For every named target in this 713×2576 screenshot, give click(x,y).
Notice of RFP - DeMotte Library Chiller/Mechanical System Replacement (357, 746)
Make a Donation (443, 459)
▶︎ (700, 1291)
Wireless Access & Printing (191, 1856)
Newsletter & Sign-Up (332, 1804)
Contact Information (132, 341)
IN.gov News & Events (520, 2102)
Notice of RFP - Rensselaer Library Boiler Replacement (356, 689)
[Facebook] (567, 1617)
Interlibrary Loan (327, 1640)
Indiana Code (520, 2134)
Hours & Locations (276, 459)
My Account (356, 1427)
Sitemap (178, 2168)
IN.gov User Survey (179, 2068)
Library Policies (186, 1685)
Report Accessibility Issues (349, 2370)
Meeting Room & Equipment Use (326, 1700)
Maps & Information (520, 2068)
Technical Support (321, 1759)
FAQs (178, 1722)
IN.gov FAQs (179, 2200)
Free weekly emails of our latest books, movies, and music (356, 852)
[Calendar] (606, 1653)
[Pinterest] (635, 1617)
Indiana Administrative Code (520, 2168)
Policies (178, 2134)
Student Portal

Task goal:
Lines of the material may hold the string "Code". Copy each one that does.

The answer:
Indiana Code (520, 2134)
Indiana Administrative Code (520, 2168)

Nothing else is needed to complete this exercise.